Banque Raiffeisen
- Company type: Cooperative Bank
- Founded: 1926
- Headquarters: 4, rue Léon Laval, Leudelange, Luxembourg
- Key people: Guy Hoffmann (Chairman of the Board of Directors) Yves Biewer (Chairman of the Management Board)
- Products: Retail, private and corporate banking; insurance; investment management
- Total assets: 9.641 Mio EUR (2020)
- Number of employees: 639 (2020)
- Website: www.raiffeisen.lu

= Banque Raiffeisen =

Bank of Luxembourg

Banque Raiffeisen is a Luxembourgish banking and financial services company. Founded in 1926, it is one of the oldest banks in Luxembourg. The bank is independent from foreign shareholders. It is a member of the International Raiffeisen Union (IRU), which is an association of cooperatives based on the ideas of Friedrich Wilhelm Raiffeisen.

==History==
Since its creation in 1926, Raiffeisen Luxembourg has become the first independent cooperative bank in the Grand-Duchy, covering the entire national territory.

In 1970, The Luxembourg Raiffeisen network accounted 138 caisses across the country.

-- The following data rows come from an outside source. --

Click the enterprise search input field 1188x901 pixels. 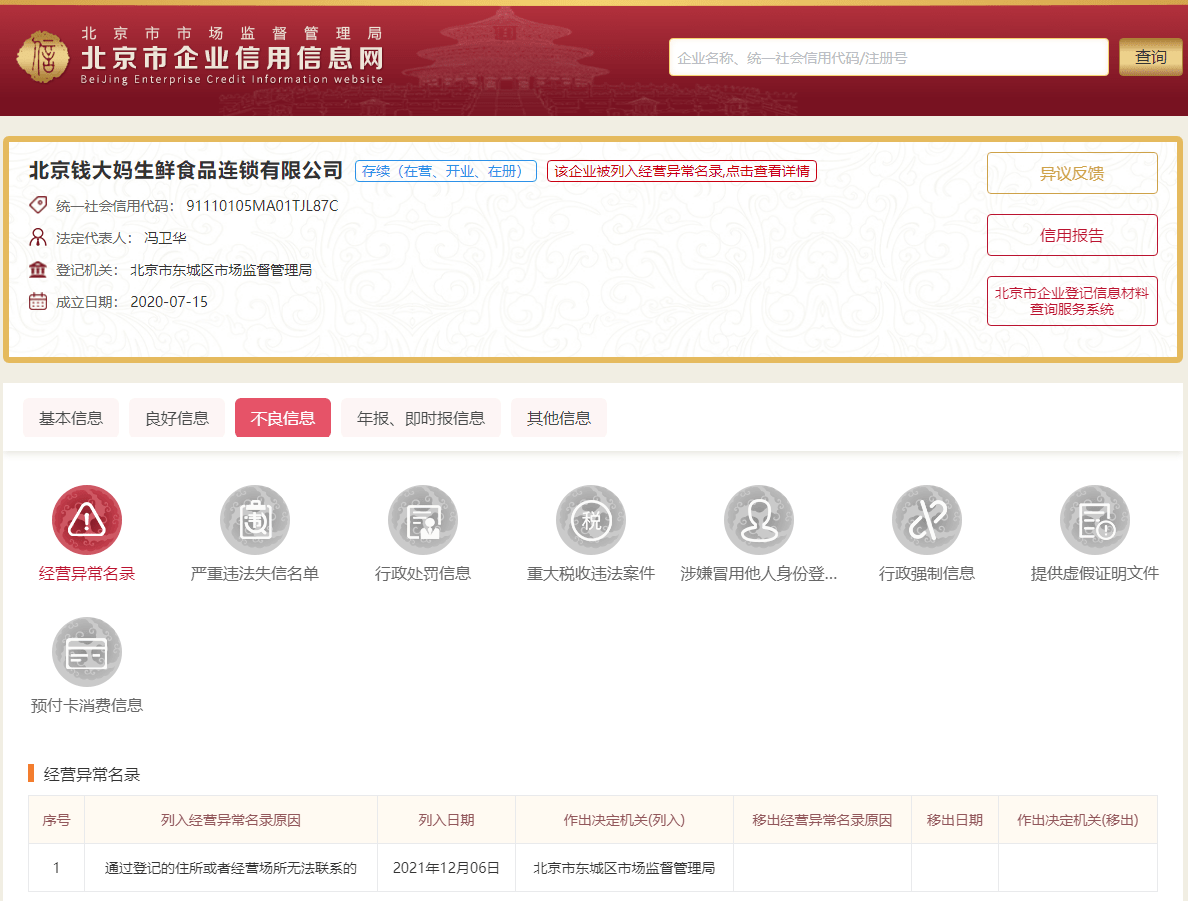[x=888, y=57]
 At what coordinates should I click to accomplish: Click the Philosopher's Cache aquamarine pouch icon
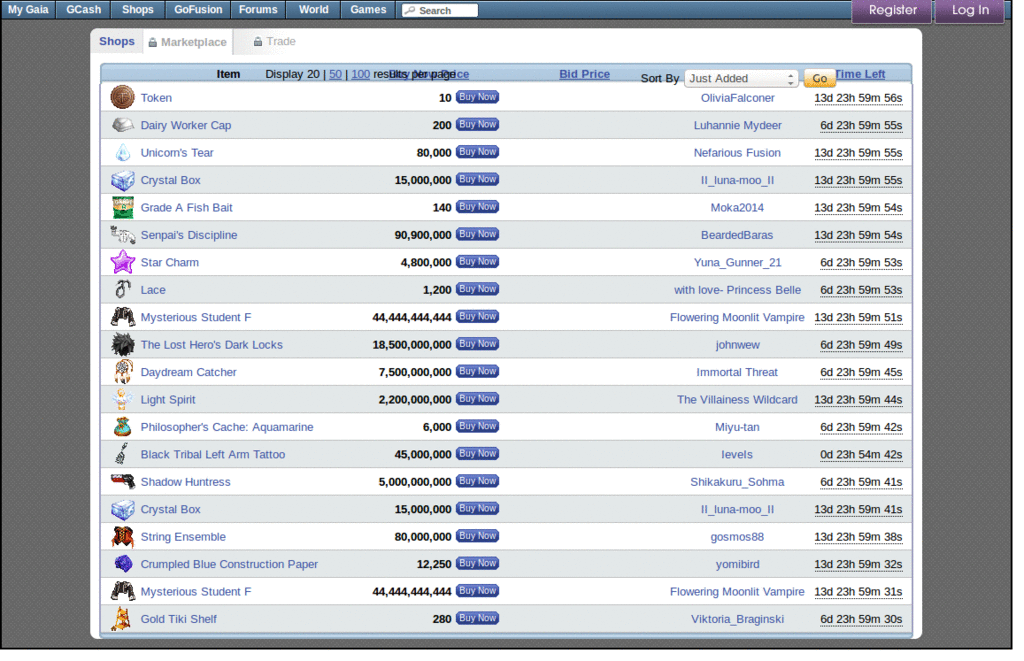(122, 426)
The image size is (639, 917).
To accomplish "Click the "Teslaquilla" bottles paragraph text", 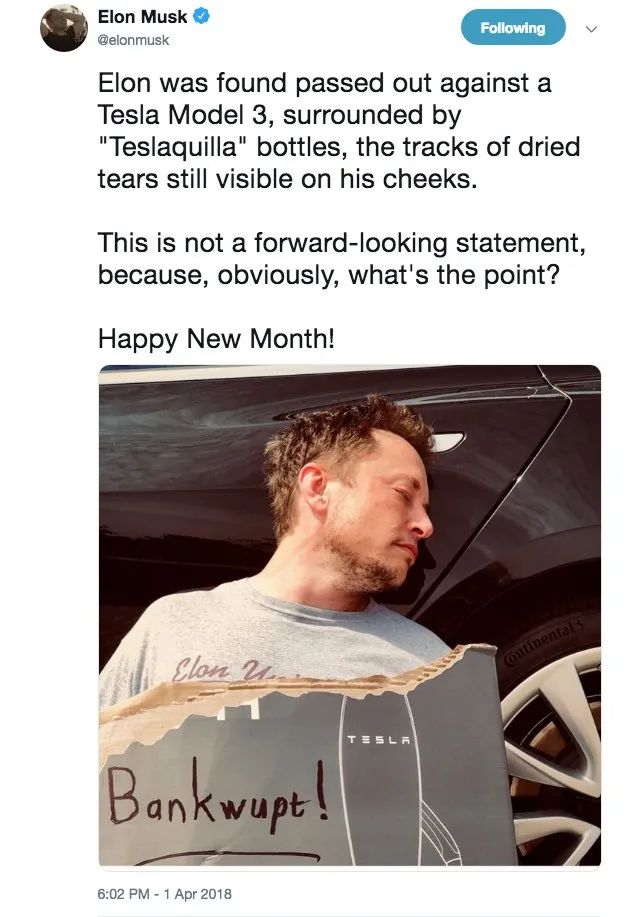I will 339,130.
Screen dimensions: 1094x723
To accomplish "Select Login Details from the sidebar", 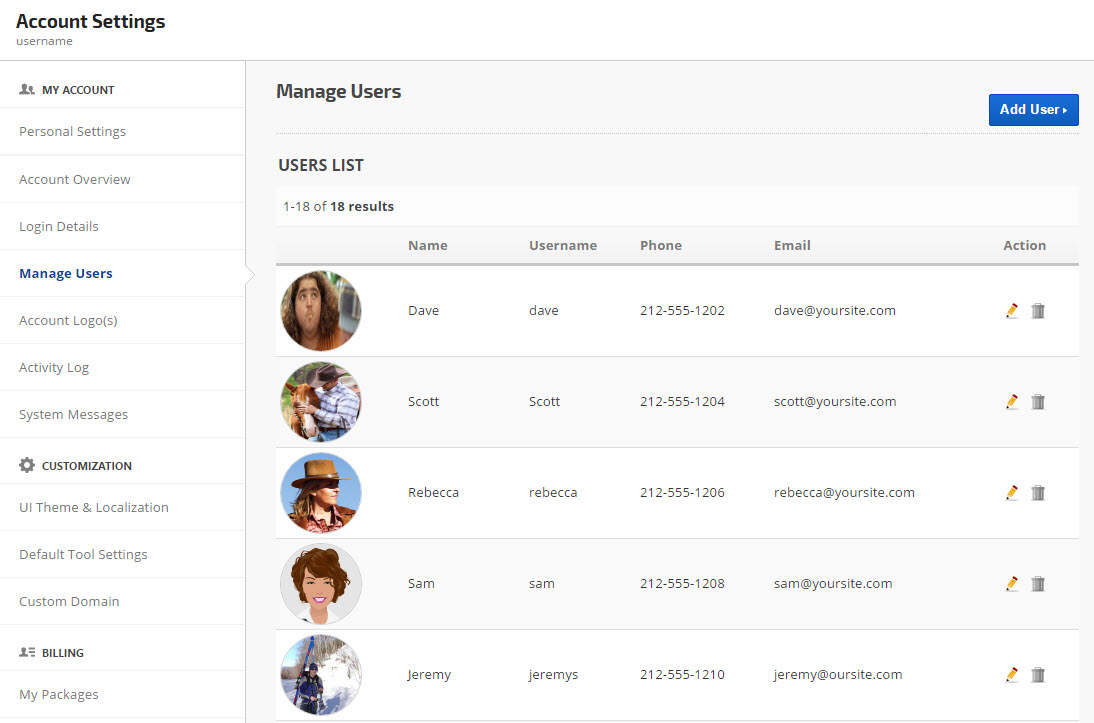I will tap(59, 227).
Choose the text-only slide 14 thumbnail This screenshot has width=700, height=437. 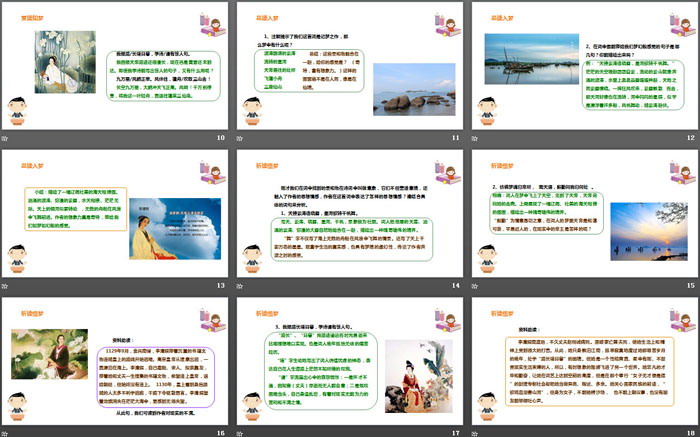coord(347,212)
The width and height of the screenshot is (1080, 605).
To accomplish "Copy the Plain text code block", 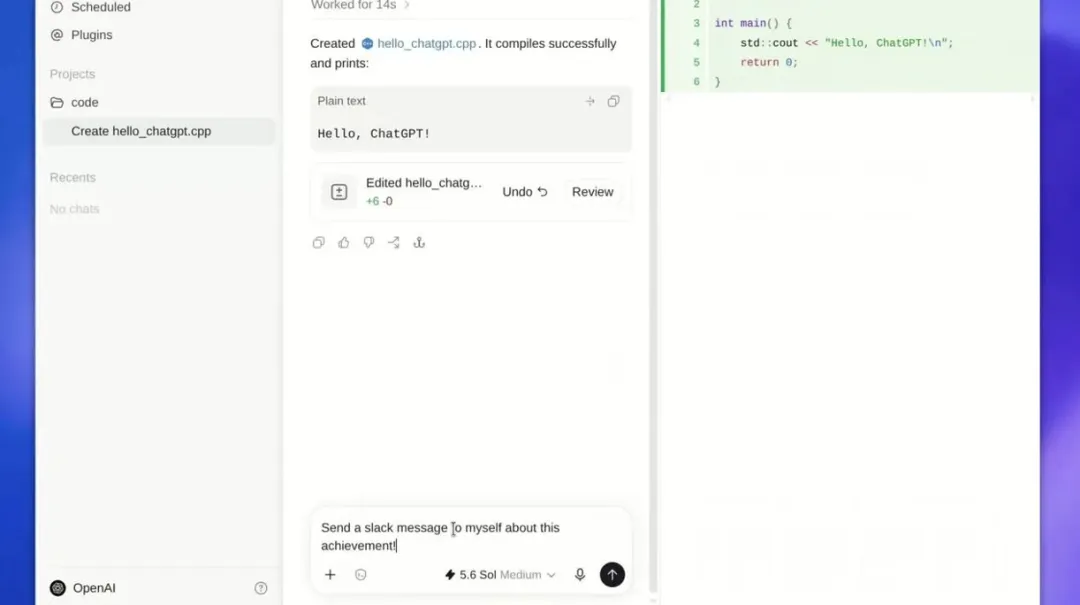I will (x=613, y=101).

As of 2013, Banque Raiffeisen has about 50 sales points all over the country; 11 of them depending directly from the bank, the others belonging to the 13 Caisses Raiffeisen controlled by the bank. Banque Raiffeisen has been designated as a "less significant institution" since the entry into force of European Banking Supervision in late 2014, and as such is directly supervised by the Commission de Surveillance du Secteur Financier.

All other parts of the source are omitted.